SQLSolutions and SSIS: Using the Script Task in SSIS to Process Data Files When They Arrive

Introduction

In two previous articles, Using the WMI Event Watcher Task in SSIS to Process Data Files and Using the Konesans File Watcher Task in SSIS to Process Data Files, I demonstrated two techniques that allowed us to process a data file into a database table as soon as it arrived in a directory. Both techniques allow us to complete our task yet both have advantages and disadvantages. Neither will be right for every project, and in some cases neither will be useful.
In this article I will demonstrate a third technique in SSIS to complete the same task detailed in my previous two articles using only a SSIS Script Task that leverages the .NET Framework 4.0 Class System.IO.FileSystemWatcher. This technique aims to address some of the disadvantages of each of the other two techniques, but as with most things there are tradeoffs. We will walk through the development of a package that leverages this technique and at the end we’ll compare the three techniques. Hopefully this will prepare you to choose a technique that best suits your project.
To recap our problem case, we want our SSIS package to wait for an Excel file and then load that Excel file into a table as soon as it arrives. Similar to the techniques that use the WMI Event Watcher Task or the Konesans File Watcher Task this technique also produces far less system activity, in terms of starting and stopping the SSIS package, than techniques where a SSIS package is run every minute (or few) to check for a file and exit if one is not available. Using the Script Task to alert our package that it can begin processing significantly increases our chances of experiencing a very short amount of time between when a file becomes available and when processing that file begins.

Requirements

Here are some facts about the scenario we will be following in this article:

A directory will be designated as the “drop directory”. This is the directory (i.e. Windows folder) where Excel files that need to be processed by our SSIS package will be delivered (i.e. dropped) by a business user, or by any automated process.
Each Excel file will have a Worksheet (also known as a Tab) named “Products” containing a fixed set of columns. Each file may contain a different number of data rows but the format will remain consistent.
The name of the Excel file will change from day to day however it will follow a pattern. For example, the name will follow the format BusinessData.YYYYMMDD.xlsx where YYYYMMDD will change depending on the day it is delivered (e.g. BusinessData.20120903.xlsx).
A minimum of zero files and a maximum of one file will be delivered for processing per business day.
The data file needs to be processed as soon as it arrives.
The SSIS package should wait indefinitely for a file to arrive. *

Here is a list of the primary technologies used to produce this demo:

Windows 7
SQL Server 2012 Evaluation Edition (Database Engine, Management Tools Complete, Integration Services and SQL Server Data Tools (SSDT) selected during install)
SQL Server 2012 Data Tools (SSDT) for SSIS development
ACE OLE DB Driver 12.0 (install Microsoft Access Database Engine 2010 -or- Access or Excel 2007/2010)

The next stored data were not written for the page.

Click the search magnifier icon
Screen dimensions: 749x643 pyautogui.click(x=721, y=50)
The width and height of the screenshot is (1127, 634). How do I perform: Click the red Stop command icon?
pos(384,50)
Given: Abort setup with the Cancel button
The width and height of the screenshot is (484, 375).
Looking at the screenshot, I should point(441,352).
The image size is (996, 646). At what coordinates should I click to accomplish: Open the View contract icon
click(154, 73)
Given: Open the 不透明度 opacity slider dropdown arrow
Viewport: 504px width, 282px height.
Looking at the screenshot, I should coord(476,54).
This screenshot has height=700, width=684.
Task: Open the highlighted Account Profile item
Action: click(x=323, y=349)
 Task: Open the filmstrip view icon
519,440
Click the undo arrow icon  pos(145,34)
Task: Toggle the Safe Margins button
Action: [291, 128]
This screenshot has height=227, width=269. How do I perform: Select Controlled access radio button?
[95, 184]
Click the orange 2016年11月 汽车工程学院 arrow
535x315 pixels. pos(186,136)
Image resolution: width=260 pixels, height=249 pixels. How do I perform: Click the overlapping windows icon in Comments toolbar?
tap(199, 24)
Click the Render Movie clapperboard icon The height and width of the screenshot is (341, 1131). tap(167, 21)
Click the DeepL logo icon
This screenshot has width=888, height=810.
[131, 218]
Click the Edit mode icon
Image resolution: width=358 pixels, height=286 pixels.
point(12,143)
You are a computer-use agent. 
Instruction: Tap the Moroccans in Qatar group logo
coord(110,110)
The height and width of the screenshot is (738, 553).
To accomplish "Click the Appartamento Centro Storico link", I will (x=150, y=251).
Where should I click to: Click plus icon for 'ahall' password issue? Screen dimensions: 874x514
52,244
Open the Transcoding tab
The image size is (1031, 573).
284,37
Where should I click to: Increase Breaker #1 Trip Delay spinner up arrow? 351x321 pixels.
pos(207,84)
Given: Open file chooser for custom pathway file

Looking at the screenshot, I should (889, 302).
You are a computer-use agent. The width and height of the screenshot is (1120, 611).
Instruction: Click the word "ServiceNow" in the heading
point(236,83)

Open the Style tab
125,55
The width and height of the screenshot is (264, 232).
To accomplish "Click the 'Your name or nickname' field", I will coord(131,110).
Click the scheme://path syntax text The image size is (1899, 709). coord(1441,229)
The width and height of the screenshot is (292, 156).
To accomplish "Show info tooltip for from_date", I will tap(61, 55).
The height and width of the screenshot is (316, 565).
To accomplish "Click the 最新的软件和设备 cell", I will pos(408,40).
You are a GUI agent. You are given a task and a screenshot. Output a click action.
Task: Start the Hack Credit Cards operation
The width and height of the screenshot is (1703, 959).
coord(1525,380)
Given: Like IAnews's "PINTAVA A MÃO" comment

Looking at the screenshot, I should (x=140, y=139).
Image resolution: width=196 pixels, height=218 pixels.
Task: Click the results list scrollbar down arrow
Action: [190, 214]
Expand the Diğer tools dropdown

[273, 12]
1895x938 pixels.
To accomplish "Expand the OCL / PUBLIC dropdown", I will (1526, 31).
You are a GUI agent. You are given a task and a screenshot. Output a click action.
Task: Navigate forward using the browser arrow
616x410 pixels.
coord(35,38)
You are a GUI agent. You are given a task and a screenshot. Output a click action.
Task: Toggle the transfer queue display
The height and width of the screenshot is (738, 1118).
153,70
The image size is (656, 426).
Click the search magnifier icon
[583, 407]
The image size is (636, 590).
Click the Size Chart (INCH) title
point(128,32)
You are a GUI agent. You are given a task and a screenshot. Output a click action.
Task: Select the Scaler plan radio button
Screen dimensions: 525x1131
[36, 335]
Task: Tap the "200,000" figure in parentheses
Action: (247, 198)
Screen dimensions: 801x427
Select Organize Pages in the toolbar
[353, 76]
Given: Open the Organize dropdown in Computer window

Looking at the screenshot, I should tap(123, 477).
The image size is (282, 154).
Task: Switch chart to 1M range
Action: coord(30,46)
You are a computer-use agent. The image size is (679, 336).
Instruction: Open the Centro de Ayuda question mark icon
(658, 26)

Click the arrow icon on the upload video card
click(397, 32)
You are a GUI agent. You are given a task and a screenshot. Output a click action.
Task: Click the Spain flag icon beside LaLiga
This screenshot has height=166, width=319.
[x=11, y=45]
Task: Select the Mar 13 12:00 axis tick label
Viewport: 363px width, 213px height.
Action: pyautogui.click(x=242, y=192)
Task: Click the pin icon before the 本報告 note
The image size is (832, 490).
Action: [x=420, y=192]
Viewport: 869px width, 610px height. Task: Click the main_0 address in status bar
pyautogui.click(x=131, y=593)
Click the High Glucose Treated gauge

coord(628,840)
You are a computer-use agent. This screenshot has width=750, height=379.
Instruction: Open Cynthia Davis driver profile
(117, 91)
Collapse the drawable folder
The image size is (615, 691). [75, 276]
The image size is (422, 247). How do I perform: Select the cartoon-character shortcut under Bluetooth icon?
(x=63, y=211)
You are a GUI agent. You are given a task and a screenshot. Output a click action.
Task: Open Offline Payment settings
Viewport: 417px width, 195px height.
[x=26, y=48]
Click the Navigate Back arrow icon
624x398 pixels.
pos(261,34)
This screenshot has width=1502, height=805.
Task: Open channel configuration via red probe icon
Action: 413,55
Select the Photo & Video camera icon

Regarding CPU, the Script Task does not use much CPU (effectively zero) while waiting for a file to arrive. Regarding memory use, an SSIS package that runs continuously will stay loaded in memory while it is running and watching for files, just like any other running program would. However for discussion purposes it will occupy effectively the same amount of memory that a package built to run once per minute would occupy.
The purpose of running a package continuously is to alleviate the need to load and unload the package from memory each time we need to check if a file has arrived. The tradeoff here is between the constant memory use but overall low CPU use of a package that runs continuously vs. the CPU and memory allocation and de-allocation overhead of loading and unloading a package many times in the course of a day.
* A note about allowing an SSIS package to run continuously: there is nothing inherently wrong with setting up an SSIS package to behave in this way. The File Watcher Task offers us a very lightweight way (in terms of resources) to watch for new files being added to a directory.

Design

We stated our requirements above, decided to use SSIS 2012 to process our Excel files, and now need a high-level outline for how we will accomplish the task using the chosen technology. Generically this will be our processing logic:

When a file arrives move it from the “drop directory” to a “processing directory” to reduce the chances of anything interfering with the file while it is being processed.
Clear the database staging table where the Excel data will be loaded.
Load the file from the “processing directory” into the staging table.
Move the file from the “processing directory” to an “archive directory”.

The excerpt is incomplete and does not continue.